Urtica dioica L.
L'Ortie dioïque (Urtica dioica), reminéralisante majeure exceptionnellement riche en silice, fer et chlorophylle. Asthénies, anémies, rhumatismes. Les racines décongestionnent la prostate (HBP). Soin capillaire de référence (chute, pellicules).

L'Ortie dioïque (Urtica dioica) est l'une des plantes médicinales les plus complètes — reminéralisante majeure, anti-anémique, anti-inflammatoire articulaire et décongestionnante prostatique (racines). Sa richesse en silice, fer, calcium et chlorophylle en fait la plante reconstituante de référence, indispensable des asthénies, anémies et rhumatismes.
Grande ortie, Ortie commune, Ortie vivace — Anglais : Stinging nettle
Le nom Urtica vient du latin urere (« brûler »).

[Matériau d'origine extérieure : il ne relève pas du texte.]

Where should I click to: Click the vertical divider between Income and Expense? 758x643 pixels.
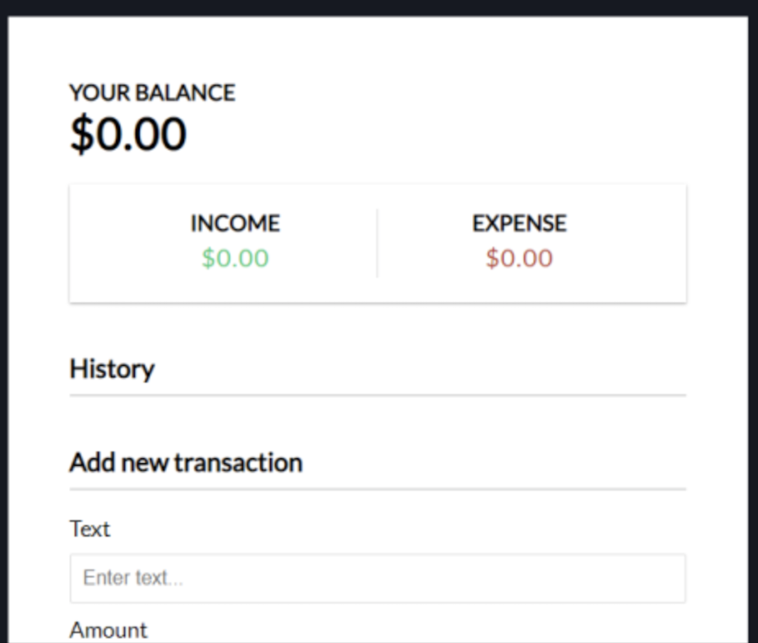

L'Ortie dioïque (Urtica dioica L.) est utilisée depuis l'Antiquité comme hémostatique. Dioscoride la prescrivait pour les métrorragies, blessures infectées et saignements de nez. Avant l'introduction du coton, elle était la plante la plus utilisée en Europe pour la fabrication de vêtements.
Au Moyen Âge, on la trempait dans l'urine d'un malade : si elle restait verte, signe de guérison imminente. Elle était employée comme révulsif dans la paralysie, et l'on fouettait avec ses tiges le dos des personnes souffrant de sciatique ou lumbago pour procurer un réchauffement de plusieurs heures.
Parties aériennes, feuilles, racines (action différente)
Pour l'anémie ferriprive : Spiruline, Persil, Acérola. Pour la déminéralisation : Prêle, Bambou tabashir, Lithothamne. Pour les rhumatismes : Harpagophytum, Reine-des-prés, Cassis (bourgeon). Pour la prostate (racines) : Sabal, Épilobe, Pollen de seigle. Pour les soins capillaires : Romarin, Bardane, Capucine.
Ces informations sont fournies à titre éducatif et ne remplacent pas un avis médical. En cas de pathologie, de grossesse, d'allaitement ou de traitement en cours, demandez conseil à un professionnel de santé.